* _Source information_
# # #

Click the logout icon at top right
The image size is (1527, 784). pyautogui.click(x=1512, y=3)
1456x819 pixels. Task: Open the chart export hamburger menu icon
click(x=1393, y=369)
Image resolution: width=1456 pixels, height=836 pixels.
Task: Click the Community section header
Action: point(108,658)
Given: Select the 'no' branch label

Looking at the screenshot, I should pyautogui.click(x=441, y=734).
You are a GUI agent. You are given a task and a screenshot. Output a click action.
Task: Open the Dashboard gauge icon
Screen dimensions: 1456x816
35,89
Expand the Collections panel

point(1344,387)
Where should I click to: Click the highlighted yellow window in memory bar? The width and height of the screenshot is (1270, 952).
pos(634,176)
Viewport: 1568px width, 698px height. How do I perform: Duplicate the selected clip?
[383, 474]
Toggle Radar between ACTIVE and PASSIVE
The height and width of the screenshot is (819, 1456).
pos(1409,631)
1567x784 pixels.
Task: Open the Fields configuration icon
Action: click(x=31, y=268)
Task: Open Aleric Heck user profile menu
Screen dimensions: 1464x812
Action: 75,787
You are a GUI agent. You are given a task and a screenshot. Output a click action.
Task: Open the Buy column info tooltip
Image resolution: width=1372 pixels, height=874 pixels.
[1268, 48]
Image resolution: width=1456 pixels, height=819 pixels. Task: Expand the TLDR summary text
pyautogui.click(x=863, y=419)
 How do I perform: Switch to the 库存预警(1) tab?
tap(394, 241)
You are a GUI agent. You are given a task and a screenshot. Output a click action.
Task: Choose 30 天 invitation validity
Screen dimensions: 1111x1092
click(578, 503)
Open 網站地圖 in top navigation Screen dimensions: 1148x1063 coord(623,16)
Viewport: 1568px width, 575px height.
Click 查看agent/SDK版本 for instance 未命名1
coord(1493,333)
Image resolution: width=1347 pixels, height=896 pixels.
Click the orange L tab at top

# # #

* _Assignment_
Output the material verbatim, including every line.

* _Solution for this problem_
Click the logout icon at top right
The image size is (1527, 784). pyautogui.click(x=1512, y=3)
1456x819 pixels. Task: Open the chart export hamburger menu icon
click(x=1393, y=369)
Image resolution: width=1456 pixels, height=836 pixels.
Task: Click the Community section header
Action: point(108,658)
Given: Select the 'no' branch label

Looking at the screenshot, I should pyautogui.click(x=441, y=734).
You are a GUI agent. You are given a task and a screenshot. Output a click action.
Task: Open the Dashboard gauge icon
Screen dimensions: 1456x816
35,89
Expand the Collections panel

point(1344,387)
Where should I click to: Click the highlighted yellow window in memory bar? The width and height of the screenshot is (1270, 952).
pos(634,176)
Viewport: 1568px width, 698px height. How do I perform: Duplicate the selected clip?
[383, 474]
Toggle Radar between ACTIVE and PASSIVE
The height and width of the screenshot is (819, 1456).
pos(1409,631)
1567x784 pixels.
Task: Open the Fields configuration icon
Action: click(x=31, y=268)
Task: Open Aleric Heck user profile menu
Screen dimensions: 1464x812
Action: 75,787
You are a GUI agent. You are given a task and a screenshot. Output a click action.
Task: Open the Buy column info tooltip
Image resolution: width=1372 pixels, height=874 pixels.
[1268, 48]
Image resolution: width=1456 pixels, height=819 pixels. Task: Expand the TLDR summary text
pyautogui.click(x=863, y=419)
 How do I perform: Switch to the 库存预警(1) tab?
tap(394, 241)
You are a GUI agent. You are given a task and a screenshot. Output a click action.
Task: Choose 30 天 invitation validity
Screen dimensions: 1111x1092
click(578, 503)
Open 網站地圖 in top navigation Screen dimensions: 1148x1063 coord(623,16)
Viewport: 1568px width, 575px height.
Click 查看agent/SDK版本 for instance 未命名1
coord(1493,333)
Image resolution: width=1347 pixels, height=896 pixels.
Click the orange L tab at top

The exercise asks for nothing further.